-------- Source material

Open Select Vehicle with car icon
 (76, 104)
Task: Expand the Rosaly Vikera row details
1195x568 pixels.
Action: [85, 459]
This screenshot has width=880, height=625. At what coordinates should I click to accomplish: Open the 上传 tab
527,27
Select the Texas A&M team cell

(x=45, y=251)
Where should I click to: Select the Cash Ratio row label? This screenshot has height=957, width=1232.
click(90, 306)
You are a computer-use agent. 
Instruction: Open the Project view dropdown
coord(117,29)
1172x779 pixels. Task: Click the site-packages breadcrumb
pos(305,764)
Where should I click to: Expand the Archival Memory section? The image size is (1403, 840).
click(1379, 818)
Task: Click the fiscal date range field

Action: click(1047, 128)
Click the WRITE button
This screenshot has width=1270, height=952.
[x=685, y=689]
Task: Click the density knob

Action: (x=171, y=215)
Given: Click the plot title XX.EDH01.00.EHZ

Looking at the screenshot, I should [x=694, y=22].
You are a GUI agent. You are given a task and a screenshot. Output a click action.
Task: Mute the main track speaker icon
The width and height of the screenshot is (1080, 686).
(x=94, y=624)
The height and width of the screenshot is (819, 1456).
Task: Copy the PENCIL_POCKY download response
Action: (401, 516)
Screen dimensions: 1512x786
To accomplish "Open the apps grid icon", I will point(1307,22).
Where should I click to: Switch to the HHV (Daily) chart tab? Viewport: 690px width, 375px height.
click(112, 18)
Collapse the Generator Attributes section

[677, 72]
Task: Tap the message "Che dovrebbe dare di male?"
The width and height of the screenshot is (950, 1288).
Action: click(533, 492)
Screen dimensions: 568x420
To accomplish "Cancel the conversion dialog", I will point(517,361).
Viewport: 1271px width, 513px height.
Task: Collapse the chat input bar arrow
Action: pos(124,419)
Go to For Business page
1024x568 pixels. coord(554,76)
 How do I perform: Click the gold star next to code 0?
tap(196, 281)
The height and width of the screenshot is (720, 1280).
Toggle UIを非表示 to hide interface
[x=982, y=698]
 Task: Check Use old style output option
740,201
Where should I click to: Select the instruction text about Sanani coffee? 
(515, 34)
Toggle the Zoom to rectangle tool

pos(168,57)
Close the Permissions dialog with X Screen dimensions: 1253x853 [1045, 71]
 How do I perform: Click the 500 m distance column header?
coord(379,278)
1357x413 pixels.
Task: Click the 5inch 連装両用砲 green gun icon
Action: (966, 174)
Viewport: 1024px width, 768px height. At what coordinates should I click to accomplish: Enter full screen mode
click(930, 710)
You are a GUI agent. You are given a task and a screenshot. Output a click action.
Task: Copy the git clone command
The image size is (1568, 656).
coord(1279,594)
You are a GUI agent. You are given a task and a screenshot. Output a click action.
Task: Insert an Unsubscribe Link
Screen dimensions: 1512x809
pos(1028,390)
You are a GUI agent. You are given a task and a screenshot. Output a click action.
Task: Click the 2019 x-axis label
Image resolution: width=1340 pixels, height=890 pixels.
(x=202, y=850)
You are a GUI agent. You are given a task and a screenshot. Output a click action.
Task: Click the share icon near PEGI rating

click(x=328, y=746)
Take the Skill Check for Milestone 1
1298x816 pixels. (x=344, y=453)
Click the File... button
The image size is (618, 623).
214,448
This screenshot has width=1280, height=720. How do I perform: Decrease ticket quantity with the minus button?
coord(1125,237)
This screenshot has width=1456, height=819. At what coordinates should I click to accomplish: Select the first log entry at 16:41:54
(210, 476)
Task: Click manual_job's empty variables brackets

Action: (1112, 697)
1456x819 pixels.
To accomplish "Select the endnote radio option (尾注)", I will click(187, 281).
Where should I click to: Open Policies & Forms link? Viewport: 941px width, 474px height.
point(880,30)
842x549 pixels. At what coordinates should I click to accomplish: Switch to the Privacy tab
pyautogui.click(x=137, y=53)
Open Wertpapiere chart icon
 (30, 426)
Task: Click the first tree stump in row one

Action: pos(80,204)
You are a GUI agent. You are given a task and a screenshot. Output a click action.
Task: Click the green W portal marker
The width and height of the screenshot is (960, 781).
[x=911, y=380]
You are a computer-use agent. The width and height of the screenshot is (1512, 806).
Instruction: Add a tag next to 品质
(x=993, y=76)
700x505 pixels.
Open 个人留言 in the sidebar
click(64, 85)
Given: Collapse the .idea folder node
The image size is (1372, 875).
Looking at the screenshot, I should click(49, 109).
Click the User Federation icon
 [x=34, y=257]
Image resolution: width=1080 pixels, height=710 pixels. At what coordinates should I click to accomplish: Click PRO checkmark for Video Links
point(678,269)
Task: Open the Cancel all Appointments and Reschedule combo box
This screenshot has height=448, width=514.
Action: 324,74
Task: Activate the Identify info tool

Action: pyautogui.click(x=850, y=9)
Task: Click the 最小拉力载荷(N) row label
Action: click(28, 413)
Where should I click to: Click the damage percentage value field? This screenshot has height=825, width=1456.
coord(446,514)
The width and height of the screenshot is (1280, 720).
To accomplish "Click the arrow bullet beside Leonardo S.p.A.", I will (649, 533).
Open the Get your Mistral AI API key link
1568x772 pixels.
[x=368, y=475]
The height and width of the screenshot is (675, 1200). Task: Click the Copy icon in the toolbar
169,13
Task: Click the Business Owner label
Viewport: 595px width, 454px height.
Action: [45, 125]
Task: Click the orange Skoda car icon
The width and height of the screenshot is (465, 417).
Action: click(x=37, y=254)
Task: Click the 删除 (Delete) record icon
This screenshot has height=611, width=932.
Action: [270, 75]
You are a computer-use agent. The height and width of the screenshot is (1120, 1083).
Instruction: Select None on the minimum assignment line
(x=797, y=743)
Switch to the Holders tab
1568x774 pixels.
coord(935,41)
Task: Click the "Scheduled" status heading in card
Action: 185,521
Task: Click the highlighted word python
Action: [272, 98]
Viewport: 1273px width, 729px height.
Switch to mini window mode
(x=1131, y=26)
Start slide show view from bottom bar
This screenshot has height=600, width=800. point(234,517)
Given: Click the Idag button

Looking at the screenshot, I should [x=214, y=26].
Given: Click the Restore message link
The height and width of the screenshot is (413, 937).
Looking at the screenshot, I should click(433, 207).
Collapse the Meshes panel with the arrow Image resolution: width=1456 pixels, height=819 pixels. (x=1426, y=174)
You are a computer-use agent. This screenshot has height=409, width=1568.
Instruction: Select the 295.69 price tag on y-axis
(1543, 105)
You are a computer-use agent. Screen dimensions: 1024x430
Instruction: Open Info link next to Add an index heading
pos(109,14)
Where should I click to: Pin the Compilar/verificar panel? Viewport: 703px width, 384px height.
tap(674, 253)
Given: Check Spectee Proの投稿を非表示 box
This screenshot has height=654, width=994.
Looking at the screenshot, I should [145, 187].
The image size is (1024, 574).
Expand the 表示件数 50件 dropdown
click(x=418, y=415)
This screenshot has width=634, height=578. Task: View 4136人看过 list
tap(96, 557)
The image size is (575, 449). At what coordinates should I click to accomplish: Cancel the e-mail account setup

----------------

What is needed
Reproduce the lines of the material word for word, starting at the line that contains "Screen dimensions: 1512x786" and ending at the line that contains "1024x568 pixels. coord(554,76)".

Result for this exercise
Screen dimensions: 1512x786
To accomplish "Open the apps grid icon", I will point(1307,22).
Where should I click to: Switch to the HHV (Daily) chart tab? Viewport: 690px width, 375px height.
click(112, 18)
Collapse the Generator Attributes section

[677, 72]
Task: Tap the message "Che dovrebbe dare di male?"
The width and height of the screenshot is (950, 1288).
Action: click(533, 492)
Screen dimensions: 568x420
To accomplish "Cancel the conversion dialog", I will point(517,361).
Viewport: 1271px width, 513px height.
Task: Collapse the chat input bar arrow
Action: pos(124,419)
Go to For Business page
1024x568 pixels. coord(554,76)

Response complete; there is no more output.